» TASK DETAILS: Reproduce each of these records word for word.

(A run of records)
** begin **

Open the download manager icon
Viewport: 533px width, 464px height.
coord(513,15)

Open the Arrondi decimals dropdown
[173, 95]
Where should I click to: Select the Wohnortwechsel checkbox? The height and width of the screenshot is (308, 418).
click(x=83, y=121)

** end **

» OUTPUT FOR THIS EXERCISE:
Open the download manager icon
Viewport: 533px width, 464px height.
coord(513,15)

Open the Arrondi decimals dropdown
[173, 95]
Where should I click to: Select the Wohnortwechsel checkbox? The height and width of the screenshot is (308, 418).
click(x=83, y=121)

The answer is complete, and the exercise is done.